That is their day job, at least.
Outside of work, Cohen and Labay have teamed up on an artistic venture they call the Inked Animal Project. Since 2008, the colleagues have made surprisingly tasteful prints of actual animal carcasses—scales, fur, feathers and all.
Both scientists have dabbled in art—drawing, painting and sculpting—for as long as they can remember. As a kid, Cohen even used an octopus and flying fish that he bought at an Asian market as huge stamps to make ink patterns on paper. Fish, of course, were a natural subject for two ichthyologists, but Cohen and Labay were also familiar with a Japanese art form called Gyotaku (meaning “fish rubbing”), where artists slather ink on fresh fish and press them onto paper as a means of recording the size and other details of the catch.
Their first collaboration was a poster with prints of all ten sunfish species that live in Texas, and the Inked Animal Project was born. They inked trout, bass and catfish. But why stop with fish? The duo quickly expanded its repertoire, applying the same printmaking technique to mice, squirrels, rabbits, geese, gulls, hummingbirds and a smattering of deer, pig and cow skulls. No specimen seems to fluster the artists.
I interviewed Inked Animal’s creators by email to learn more about where they obtain their portrait subjects, how they produce the prints and what exactly possesses them to do this.
As you know, Gyotaku is both an art form and a method of scientific documentation. Are there certain anatomical traits you try to accentuate in your Inked Animal prints for scientific purposes?
★ ★ ★ ★
▸ Set task: Copy out the entire passage about the Inked Animal Project word for word.

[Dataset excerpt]
★ ★ ★ ★
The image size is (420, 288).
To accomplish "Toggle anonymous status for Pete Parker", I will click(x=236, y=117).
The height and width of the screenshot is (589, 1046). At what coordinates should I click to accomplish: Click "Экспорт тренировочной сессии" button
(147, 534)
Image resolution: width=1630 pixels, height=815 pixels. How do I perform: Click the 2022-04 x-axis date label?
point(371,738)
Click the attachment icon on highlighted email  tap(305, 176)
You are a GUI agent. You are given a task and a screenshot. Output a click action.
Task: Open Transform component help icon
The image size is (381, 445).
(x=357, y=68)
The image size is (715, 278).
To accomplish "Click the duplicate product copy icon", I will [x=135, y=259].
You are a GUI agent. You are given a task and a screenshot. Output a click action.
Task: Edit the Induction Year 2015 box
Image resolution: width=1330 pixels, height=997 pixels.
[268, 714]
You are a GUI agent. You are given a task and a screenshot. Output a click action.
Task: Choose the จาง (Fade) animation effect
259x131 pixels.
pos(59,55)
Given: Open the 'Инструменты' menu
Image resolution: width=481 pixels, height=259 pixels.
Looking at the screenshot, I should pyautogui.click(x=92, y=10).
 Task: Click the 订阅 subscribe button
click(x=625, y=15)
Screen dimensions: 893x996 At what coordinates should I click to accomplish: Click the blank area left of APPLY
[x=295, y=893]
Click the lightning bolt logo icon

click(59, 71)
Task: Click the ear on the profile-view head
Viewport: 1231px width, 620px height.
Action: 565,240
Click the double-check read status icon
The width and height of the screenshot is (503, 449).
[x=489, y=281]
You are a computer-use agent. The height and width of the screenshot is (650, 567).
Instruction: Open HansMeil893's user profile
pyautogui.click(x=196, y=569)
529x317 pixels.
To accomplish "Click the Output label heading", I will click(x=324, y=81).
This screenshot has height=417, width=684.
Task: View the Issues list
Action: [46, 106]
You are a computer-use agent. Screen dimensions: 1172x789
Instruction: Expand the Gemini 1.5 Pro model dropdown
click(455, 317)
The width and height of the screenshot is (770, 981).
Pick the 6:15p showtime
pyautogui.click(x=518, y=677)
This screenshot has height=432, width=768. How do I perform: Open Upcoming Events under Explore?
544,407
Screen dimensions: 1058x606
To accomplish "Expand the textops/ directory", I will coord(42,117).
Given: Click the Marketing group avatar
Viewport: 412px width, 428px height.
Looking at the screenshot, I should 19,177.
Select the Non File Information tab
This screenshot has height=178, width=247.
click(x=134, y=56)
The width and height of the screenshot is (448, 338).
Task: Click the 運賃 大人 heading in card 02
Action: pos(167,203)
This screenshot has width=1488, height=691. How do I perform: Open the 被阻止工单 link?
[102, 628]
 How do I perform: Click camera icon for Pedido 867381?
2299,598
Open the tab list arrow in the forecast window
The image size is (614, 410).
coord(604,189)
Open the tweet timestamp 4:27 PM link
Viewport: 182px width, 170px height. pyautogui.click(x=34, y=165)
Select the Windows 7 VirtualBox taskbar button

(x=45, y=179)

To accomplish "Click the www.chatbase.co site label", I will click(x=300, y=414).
★ ★ ★ ★
▸ Expected output:
That is their day job, at least.
Outside of work, Cohen and Labay have teamed up on an artistic venture they call the Inked Animal Project. Since 2008, the colleagues have made surprisingly tasteful prints of actual animal carcasses—scales, fur, feathers and all.
Both scientists have dabbled in art—drawing, painting and sculpting—for as long as they can remember. As a kid, Cohen even used an octopus and flying fish that he bought at an Asian market as huge stamps to make ink patterns on paper. Fish, of course, were a natural subject for two ichthyologists, but Cohen and Labay were also familiar with a Japanese art form called Gyotaku (meaning “fish rubbing”), where artists slather ink on fresh fish and press them onto paper as a means of recording the size and other details of the catch.
Their first collaboration was a poster with prints of all ten sunfish species that live in Texas, and the Inked Animal Project was born. They inked trout, bass and catfish. But why stop with fish? The duo quickly expanded its repertoire, applying the same printmaking technique to mice, squirrels, rabbits, geese, gulls, hummingbirds and a smattering of deer, pig and cow skulls. No specimen seems to fluster the artists.
I interviewed Inked Animal’s creators by email to learn more about where they obtain their portrait subjects, how they produce the prints and what exactly possesses them to do this.
As you know, Gyotaku is both an art form and a method of scientific documentation. Are there certain anatomical traits you try to accentuate in your Inked Animal prints for scientific purposes?